Q: I received tulip bulbs as a gift for Christmas. I planted them in large patio pots. In late February, they began to blossom beautifully. However, my dog ate the red flowers (probably thought they were apples) and most of the green leaves. I believe the bulbs are still in the soil. Any chance they will come back next spring? (email reference)

A: Good thing for the dog that the plants were not daffodils or you’d be making funeral arrangements for the dog. There is no chance they will come back to any worthwhile degree next year, so forget it. This fall, plant some tulips outdoors for springtime enjoyment.


Q: We bought a house along the gulf in southern Texas that included a large ficus tree. About a month and a half ago, we had an ice storm, which is very rare around here. The tree lost all of its leaves during the storm. After a month and a half, there are no signs of life. Am I going to have to cut down this tree or should I give it more time? (email reference)

A: It all depends on how long the ice hung around. If it lingered, the tree is probably dead. If the ice disappeared quickly, then it is suffering from physical damage that may not be permanent. I would wait at least another month to see what will happen. If nothing is showing by then, I would declare it dead and replace it.


Q: Can I plant two trees together? A friend gave us two trees that my wife would like to have intertwine. My plan is to plant the two trees in a pot until the roots get thicker and then transplant them outside. Would this be possible? (email reference)

A: It should work. I’ve seen it happen naturally with many species, so I don’t know why it wouldn’t work for what you have in mind. Good luck!


Q: I saw your column and have a question that I hope makes sense. I ordered three hybrid poplar trees. The trees came with what appears to be the old trunk of the tree with roots coming from it. It is cut off above a sprout that was left. So, I have a sprout connected to what used to be the trunk, which is now cut off.

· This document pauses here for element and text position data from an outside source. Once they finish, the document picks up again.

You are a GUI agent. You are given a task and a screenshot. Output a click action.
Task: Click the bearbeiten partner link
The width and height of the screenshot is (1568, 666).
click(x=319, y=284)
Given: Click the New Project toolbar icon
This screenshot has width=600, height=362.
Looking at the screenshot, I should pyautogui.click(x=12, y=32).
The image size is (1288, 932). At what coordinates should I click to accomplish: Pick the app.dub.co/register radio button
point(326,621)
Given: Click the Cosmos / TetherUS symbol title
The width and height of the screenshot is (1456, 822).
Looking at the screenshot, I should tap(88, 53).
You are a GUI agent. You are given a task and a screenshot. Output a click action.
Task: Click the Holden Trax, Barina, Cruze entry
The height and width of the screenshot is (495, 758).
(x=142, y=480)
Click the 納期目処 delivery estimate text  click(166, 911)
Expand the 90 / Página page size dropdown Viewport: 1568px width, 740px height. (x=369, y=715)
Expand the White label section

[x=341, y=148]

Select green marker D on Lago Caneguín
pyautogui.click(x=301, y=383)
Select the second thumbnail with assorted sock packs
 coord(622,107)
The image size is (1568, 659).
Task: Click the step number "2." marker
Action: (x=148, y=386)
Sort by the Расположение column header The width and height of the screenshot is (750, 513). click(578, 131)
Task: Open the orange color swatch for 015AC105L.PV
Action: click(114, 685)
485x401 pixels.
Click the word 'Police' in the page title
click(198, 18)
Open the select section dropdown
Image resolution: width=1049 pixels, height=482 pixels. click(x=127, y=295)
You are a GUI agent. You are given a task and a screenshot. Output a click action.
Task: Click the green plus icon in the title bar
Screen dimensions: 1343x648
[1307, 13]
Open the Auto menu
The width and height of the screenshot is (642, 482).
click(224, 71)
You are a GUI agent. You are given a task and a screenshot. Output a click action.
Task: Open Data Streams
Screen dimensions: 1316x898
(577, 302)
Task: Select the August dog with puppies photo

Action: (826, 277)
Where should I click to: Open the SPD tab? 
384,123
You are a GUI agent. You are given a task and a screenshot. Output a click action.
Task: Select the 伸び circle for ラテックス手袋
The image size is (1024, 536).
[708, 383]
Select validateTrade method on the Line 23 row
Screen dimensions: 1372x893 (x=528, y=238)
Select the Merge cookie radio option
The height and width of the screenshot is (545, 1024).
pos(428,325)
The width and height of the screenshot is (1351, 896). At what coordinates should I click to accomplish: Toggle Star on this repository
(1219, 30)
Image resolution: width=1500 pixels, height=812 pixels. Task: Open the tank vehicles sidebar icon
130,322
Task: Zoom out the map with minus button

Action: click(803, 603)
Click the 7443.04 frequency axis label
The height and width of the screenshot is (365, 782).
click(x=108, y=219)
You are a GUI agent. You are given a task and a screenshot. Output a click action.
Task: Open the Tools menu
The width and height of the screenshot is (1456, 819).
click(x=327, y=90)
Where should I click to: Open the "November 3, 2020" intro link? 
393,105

I was told to plant the tree to the root collar and leave the rest above ground. If I do that, the main trunk will be about 5 inches above ground and the sprout will be at an angle. Is that sprout going to become the main trunk of the tree? Do I need to tie the sprout to the main trunk so that it grafts with it? I just don’t understand how it all works. Can I just cut off the sprout and let it root itself? What is the best way to handle this? (email reference)

A: If I understand your questions correctly, you are describing a grafted tree.

The stump that you refer to is the rootstock and the sprout is the scion wood that will become the visible tree as it grows. Do not cut anything off at this time or at planting. You were given proper planting instructions, so follow them and don’t worry about the stub sticking up. Give the tree a year or two to become established. If the stub still annoys you, carefully cut it back to where the scion wood growth is emerging. Good luck and enjoy the rapid growth of these trees.


Q: I received a clipping of a red twig dogwood. I put the clipping in a vase filled with water. How long should I keep the clipping in water before I plant it in potting soil? I live in Michigan, so there still is snow on the ground.

Right now, the clipping has leaves and little flowering buds. (email reference)

A: I hate to disappoint you, but this stem probably is not going to root for you if it hasn’t by now. The flower and leaf production you describe comes from the stored energy in the branch. Usually, dogwoods are propagated by taking cuttings in the fall that are cut into 6- to 8-inch lengths. The cuttings should be dipped in a rooting hormone and stuck in a rooting media. Plant the cuttings outside when the danger of frost is past.